Removed superfluous template helpers, now using tr1 traits only
Static assertions for clarification and prohibition of const value (non-pointer) return type
Runtime assertions for debug builds
Added const qualifiers to some function arguments
Another type punning function using memcpy
Refactoring
Small example
I think that at the most fundamental level, this is impossible and violates strict aliasing. The only thing you've achieved is tricking the compiler into not noticing.
My question is, just to be sure, is this program legal according to the standard?
No. The alignment may be unnatural using the alias you have provided. The union you wrote just moves the point of the alias.

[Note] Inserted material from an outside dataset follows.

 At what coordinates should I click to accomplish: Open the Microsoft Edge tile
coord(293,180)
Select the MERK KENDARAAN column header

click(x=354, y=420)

It may appear to work, but that program may fail when CPU options, ABI, or compiler settings change.
And if not, how could one modify this to be legal?
Create natural temporary variables and treat your storage as a memory blob (moving in and out of the blob to/from temporaries), or use a union which represents all your types (remember, one active element at a time here).